_Task input_:
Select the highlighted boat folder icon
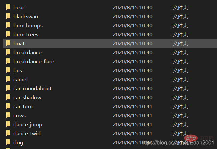Viewport: 217px width, 149px height. (x=8, y=43)
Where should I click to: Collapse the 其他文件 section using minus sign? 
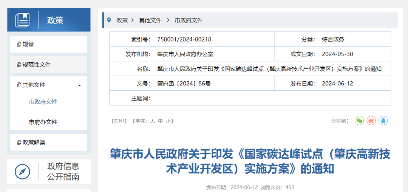(x=79, y=85)
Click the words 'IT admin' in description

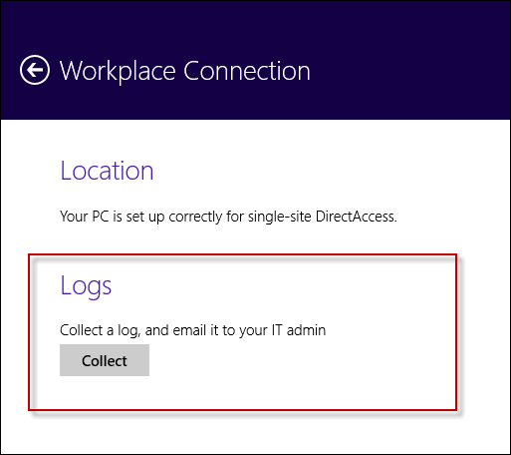click(299, 330)

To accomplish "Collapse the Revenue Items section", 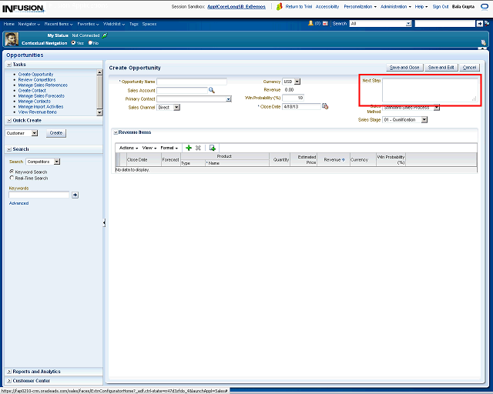I will coord(115,132).
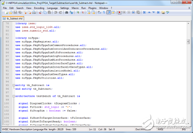Open the Language menu
The width and height of the screenshot is (193, 133).
(52, 8)
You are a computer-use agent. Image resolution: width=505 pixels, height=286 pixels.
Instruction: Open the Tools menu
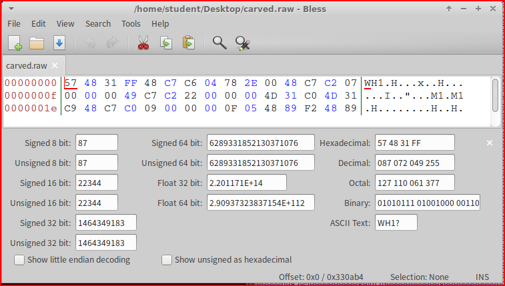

_Work to complete_:
Only the lines from the one that holds "You are a computer-use" through the final line of the material should be reproduced, word for word, with the pictures omitted.

_Answer area_:
You are a computer-use agent. Image resolution: width=505 pixels, height=286 pixels.
Instruction: Open the Tools menu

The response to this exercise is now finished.